## WRITTEN INSTRUCTION
Reproduce the rows below from the row containing "The width and height of the screenshot is (1000, 563)." through the row containing "Looking at the screenshot, I should (146, 415).", with both of those rows included.

-- EXTRACTED MATERIAL start --

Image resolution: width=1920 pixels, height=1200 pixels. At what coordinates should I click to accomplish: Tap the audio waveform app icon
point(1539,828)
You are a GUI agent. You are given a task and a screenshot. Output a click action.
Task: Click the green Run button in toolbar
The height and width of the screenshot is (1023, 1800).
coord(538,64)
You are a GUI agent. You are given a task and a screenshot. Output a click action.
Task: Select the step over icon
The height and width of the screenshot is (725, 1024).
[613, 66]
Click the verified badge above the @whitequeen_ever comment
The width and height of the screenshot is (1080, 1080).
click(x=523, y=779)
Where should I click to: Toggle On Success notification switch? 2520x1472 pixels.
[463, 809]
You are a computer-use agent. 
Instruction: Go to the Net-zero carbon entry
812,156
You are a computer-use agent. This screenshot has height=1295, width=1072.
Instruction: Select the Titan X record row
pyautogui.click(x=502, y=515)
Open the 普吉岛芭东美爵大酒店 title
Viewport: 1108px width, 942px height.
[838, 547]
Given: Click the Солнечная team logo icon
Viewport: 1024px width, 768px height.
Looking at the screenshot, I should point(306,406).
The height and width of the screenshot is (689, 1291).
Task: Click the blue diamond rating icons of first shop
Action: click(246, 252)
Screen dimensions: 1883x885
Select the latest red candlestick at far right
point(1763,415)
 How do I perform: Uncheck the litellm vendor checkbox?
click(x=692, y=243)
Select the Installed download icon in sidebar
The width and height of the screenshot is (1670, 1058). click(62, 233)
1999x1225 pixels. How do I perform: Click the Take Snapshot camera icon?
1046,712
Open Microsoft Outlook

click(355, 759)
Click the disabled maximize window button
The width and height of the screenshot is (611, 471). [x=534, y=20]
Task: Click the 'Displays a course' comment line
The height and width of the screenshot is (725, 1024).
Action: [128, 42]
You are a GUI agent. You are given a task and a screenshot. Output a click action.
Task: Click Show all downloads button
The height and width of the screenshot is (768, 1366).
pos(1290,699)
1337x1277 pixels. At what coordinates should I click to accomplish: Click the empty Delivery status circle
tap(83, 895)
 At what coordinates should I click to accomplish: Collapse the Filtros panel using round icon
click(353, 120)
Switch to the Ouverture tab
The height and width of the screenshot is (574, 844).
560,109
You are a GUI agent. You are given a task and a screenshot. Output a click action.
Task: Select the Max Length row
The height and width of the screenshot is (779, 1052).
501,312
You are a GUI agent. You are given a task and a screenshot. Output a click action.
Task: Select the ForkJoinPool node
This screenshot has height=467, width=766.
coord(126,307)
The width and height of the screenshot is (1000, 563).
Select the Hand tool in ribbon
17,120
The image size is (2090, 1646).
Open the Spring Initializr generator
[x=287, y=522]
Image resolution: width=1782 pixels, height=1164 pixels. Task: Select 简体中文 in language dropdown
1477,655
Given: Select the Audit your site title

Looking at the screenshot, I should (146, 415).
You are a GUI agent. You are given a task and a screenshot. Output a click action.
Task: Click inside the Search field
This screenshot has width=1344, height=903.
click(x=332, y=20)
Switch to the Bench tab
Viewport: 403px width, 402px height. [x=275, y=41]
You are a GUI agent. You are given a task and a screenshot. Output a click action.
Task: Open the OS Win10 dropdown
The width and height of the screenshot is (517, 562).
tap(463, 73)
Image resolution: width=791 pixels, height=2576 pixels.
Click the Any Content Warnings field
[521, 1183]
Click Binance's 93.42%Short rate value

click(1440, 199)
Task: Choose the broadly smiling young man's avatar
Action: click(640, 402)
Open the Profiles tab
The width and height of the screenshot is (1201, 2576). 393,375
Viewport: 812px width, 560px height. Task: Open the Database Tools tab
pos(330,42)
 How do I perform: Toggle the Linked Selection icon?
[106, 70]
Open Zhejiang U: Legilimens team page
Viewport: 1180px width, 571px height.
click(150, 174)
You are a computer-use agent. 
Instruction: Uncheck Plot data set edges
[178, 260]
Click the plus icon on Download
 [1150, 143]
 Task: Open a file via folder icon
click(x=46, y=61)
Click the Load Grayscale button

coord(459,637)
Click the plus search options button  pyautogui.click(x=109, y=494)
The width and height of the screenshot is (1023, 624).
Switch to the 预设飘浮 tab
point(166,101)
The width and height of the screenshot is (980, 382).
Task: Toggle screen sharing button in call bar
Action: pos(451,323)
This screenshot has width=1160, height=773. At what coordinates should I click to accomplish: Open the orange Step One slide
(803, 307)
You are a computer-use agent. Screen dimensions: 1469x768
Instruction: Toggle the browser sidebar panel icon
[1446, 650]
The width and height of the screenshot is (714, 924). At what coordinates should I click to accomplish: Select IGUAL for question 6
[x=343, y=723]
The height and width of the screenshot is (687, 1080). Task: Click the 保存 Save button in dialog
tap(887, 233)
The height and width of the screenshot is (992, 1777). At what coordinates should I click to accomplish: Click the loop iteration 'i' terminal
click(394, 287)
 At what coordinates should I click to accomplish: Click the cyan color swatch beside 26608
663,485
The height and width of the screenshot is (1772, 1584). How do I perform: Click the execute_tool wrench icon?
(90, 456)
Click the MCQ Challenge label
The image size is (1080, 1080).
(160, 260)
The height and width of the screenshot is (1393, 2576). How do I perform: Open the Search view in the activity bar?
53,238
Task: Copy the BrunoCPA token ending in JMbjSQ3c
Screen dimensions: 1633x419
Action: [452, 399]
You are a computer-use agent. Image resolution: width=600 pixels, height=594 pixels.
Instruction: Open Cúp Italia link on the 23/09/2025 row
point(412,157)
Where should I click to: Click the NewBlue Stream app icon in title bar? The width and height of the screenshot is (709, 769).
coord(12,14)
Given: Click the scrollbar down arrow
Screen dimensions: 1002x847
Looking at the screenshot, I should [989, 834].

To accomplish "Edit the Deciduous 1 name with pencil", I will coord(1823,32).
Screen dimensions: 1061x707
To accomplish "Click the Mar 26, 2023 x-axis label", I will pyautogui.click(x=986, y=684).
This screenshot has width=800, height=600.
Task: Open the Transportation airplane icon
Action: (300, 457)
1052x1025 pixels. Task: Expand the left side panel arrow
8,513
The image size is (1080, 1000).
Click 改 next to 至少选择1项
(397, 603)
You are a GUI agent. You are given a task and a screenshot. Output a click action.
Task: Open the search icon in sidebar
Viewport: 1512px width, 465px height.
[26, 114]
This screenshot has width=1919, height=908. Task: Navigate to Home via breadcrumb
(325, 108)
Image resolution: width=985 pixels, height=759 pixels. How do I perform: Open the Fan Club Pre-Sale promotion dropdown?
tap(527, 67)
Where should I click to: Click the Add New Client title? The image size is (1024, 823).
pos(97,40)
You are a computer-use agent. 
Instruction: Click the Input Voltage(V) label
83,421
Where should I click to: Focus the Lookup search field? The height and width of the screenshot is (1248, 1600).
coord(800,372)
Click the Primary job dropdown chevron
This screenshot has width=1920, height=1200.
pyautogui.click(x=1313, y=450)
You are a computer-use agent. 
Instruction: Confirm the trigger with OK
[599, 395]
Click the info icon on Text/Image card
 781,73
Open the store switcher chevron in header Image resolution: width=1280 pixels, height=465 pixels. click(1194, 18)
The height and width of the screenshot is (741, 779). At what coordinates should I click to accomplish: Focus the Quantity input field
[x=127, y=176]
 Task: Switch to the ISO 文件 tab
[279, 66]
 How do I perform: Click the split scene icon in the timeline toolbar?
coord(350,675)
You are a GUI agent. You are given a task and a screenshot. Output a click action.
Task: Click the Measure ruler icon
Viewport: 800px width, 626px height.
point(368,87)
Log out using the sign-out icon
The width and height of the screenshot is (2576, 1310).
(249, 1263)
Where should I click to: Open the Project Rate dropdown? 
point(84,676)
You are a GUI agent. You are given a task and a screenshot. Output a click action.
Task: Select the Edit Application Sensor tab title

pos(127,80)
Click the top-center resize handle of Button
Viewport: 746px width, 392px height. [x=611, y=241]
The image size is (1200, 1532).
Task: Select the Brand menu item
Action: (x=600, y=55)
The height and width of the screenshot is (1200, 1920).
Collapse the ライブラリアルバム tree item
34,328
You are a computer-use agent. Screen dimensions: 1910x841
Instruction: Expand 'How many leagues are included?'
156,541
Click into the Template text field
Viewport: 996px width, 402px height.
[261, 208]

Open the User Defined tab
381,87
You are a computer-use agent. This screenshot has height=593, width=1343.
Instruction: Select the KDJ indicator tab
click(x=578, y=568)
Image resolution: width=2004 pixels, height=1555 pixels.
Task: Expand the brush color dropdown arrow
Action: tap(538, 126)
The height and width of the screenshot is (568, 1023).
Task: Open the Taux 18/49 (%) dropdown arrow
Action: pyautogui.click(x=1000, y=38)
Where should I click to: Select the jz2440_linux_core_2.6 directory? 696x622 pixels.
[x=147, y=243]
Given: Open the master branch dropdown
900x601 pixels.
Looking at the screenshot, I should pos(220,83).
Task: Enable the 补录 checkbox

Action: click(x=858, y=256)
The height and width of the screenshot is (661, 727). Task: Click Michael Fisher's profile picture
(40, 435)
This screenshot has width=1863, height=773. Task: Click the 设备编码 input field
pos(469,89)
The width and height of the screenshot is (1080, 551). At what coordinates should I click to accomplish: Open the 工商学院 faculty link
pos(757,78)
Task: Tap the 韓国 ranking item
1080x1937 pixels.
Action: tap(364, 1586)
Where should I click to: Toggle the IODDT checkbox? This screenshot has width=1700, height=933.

-- EXTRACTED MATERIAL end --

## SOLUTION TO THIS TASK
The width and height of the screenshot is (1000, 563).
Select the Hand tool in ribbon
17,120
The image size is (2090, 1646).
Open the Spring Initializr generator
[x=287, y=522]
Image resolution: width=1782 pixels, height=1164 pixels. Task: Select 简体中文 in language dropdown
1477,655
Given: Select the Audit your site title

Looking at the screenshot, I should (146, 415).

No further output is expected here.